__TRECHO DO DOCUMENTO__:

************

Dentre as justificativas apresentadas para a reforma trabalhista dois argumentos se sobressaem: o elevado custo do trabalho e a burocracia trabalhista. De acordo com os empresários, o descompasso entre o crescimento da produtividade e dos salários é incompatível com o padrão de retomada da atividade econômica e do emprego. Em conformidade com esse raciocínio, o desemprego se deve à ausência de mecanismos regulatórios que possibilitem maior flexibilidade nas regras de contratação, remuneração e uso da força de trabalho.
Os dados evidenciam que o emprego cresceu em períodos de forte dinamismo econômico, fortalecendo a tese de que a retomada dos postos de trabalho só será possível se estimulada pela recuperação da atividade produtiva e não o inverso, como preconizam os defensores das reformas. Entre 2003 e 2014 foram gerados 20.887.597 postos de trabalho.
Na perspectiva dos empresários, busca-se uma regulamentação que possa ajustar rapidamente as relações de emprego às oscilações econômicas, de modo a elevar as margens de retorno e reduzir os custos do trabalho. Nesse sentido, não basta promover a dispensa em larga escala − que, aliás, nunca encontrou entraves na legislação trabalhista uma vez que somente entre 2015 e 2016 foram destruídos mais de 2,8 milhões de postos de trabalho −, mas realizá-la com o menor custo.
Da mesma maneira, os estudos enfatizam que do ponto de vista macroeconômico, as estratégias de flexibilização acentuam de forma mais rápida a destruição de postos de trabalho em períodos de crise, de modo que a retomada posterior da atividade econômica, quando ocorrer, não será suficiente para repor os empregos perdidos.

************

__TAREFA__:
Transcreva fielmente a parte do texto sobre a reforma trabalhista que começa nas palavras "Da mesma maneira, os" e termina após "os empregos perdidos.".

__DADOS__:
************

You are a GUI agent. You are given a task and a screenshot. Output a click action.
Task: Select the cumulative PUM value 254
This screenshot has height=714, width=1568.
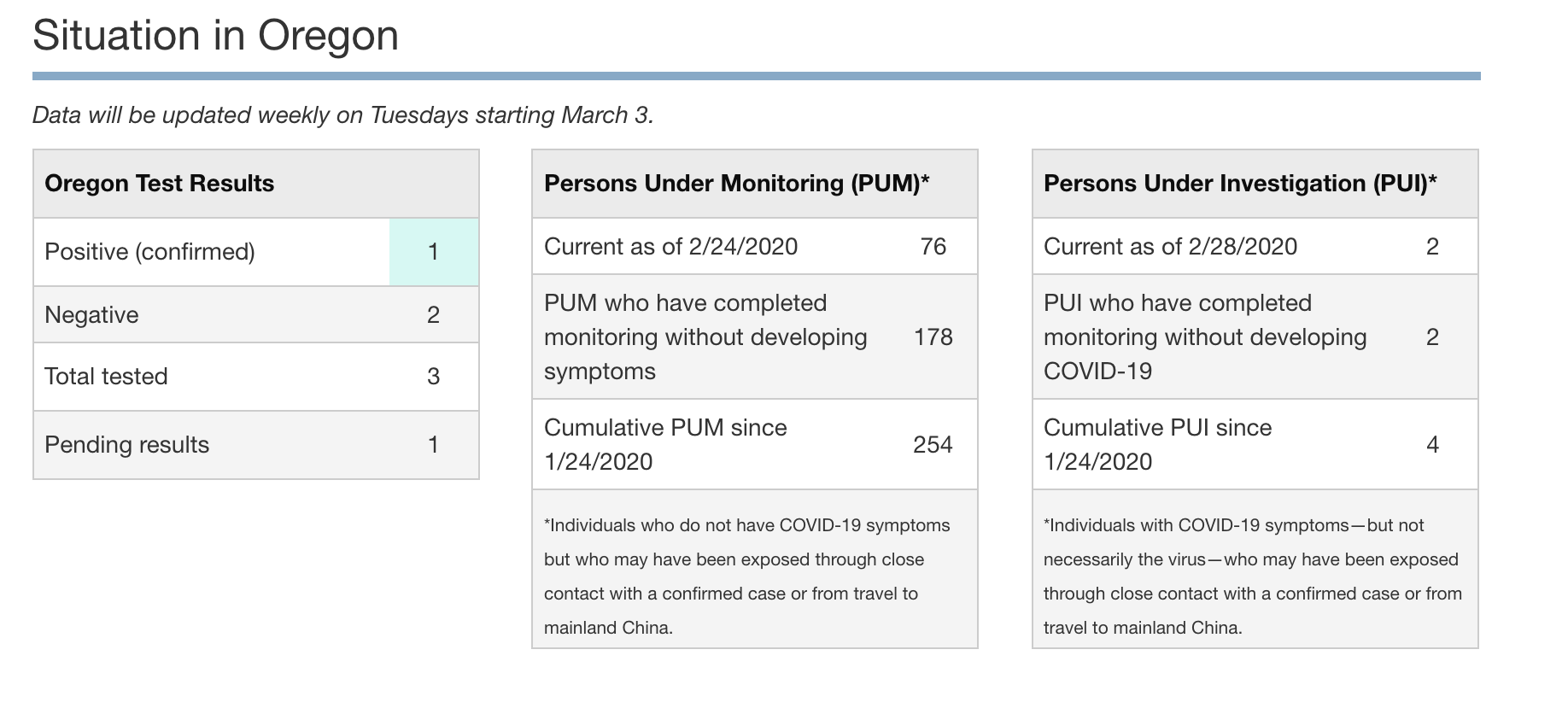(x=933, y=445)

************

__RESPOSTA DO EXERCÍCIO__:
Da mesma maneira, os estudos enfatizam que do ponto de vista macroeconômico, as estratégias de flexibilização acentuam de forma mais rápida a destruição de postos de trabalho em períodos de crise, de modo que a retomada posterior da atividade econômica, quando ocorrer, não será suficiente para repor os empregos perdidos.